## Exercise objective
Please repeat only the stretch of records running from the first line through the line that contains "Given: Collapse the".

====== Information provided

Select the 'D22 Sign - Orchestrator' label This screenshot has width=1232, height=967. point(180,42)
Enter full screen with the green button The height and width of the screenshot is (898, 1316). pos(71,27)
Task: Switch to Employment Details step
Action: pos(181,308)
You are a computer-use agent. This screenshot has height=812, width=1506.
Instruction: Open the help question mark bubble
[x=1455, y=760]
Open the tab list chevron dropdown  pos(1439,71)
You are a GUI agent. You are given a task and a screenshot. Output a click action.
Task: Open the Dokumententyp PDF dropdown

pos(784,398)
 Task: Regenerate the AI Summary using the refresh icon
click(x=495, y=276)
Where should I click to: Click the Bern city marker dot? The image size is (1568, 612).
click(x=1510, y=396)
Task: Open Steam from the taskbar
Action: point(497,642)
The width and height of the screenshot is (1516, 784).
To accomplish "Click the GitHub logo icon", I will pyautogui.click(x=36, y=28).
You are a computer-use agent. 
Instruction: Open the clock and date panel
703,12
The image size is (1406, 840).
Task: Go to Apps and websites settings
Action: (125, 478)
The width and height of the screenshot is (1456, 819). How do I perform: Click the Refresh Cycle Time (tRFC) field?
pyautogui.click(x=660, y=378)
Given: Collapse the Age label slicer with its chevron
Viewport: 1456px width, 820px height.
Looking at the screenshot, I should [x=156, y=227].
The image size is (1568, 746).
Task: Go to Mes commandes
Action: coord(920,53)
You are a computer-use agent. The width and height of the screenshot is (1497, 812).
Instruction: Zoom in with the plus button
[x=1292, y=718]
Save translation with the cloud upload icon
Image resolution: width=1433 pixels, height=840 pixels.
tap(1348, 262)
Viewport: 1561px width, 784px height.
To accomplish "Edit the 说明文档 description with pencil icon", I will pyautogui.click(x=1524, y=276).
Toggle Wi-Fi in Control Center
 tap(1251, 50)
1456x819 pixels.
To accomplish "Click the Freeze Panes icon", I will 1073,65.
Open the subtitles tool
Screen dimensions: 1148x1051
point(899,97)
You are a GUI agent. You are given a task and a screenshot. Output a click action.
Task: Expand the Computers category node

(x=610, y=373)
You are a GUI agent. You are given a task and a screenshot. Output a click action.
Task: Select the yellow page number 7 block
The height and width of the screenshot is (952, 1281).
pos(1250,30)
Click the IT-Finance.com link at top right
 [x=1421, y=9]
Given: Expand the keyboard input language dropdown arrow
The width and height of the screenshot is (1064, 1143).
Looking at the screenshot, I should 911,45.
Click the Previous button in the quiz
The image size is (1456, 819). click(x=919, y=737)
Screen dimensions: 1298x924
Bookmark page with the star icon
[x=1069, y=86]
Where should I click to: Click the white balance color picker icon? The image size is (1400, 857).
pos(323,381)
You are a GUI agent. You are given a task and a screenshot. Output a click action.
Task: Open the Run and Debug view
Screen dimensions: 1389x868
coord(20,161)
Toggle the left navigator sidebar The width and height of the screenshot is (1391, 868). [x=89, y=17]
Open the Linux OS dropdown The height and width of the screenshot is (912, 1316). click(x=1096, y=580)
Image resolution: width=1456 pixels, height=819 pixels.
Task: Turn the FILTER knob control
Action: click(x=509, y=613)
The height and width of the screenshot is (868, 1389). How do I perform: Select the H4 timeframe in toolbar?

============

## Response for this exercise
Select the 'D22 Sign - Orchestrator' label This screenshot has width=1232, height=967. point(180,42)
Enter full screen with the green button The height and width of the screenshot is (898, 1316). pos(71,27)
Task: Switch to Employment Details step
Action: pos(181,308)
You are a computer-use agent. This screenshot has height=812, width=1506.
Instruction: Open the help question mark bubble
[x=1455, y=760]
Open the tab list chevron dropdown  pos(1439,71)
You are a GUI agent. You are given a task and a screenshot. Output a click action.
Task: Open the Dokumententyp PDF dropdown

pos(784,398)
 Task: Regenerate the AI Summary using the refresh icon
click(x=495, y=276)
Where should I click to: Click the Bern city marker dot? The image size is (1568, 612).
click(x=1510, y=396)
Task: Open Steam from the taskbar
Action: point(497,642)
The width and height of the screenshot is (1516, 784).
To accomplish "Click the GitHub logo icon", I will pyautogui.click(x=36, y=28).
You are a computer-use agent. 
Instruction: Open the clock and date panel
703,12
The image size is (1406, 840).
Task: Go to Apps and websites settings
Action: (125, 478)
The width and height of the screenshot is (1456, 819). How do I perform: Click the Refresh Cycle Time (tRFC) field?
pyautogui.click(x=660, y=378)
Given: Collapse the Age label slicer with its chevron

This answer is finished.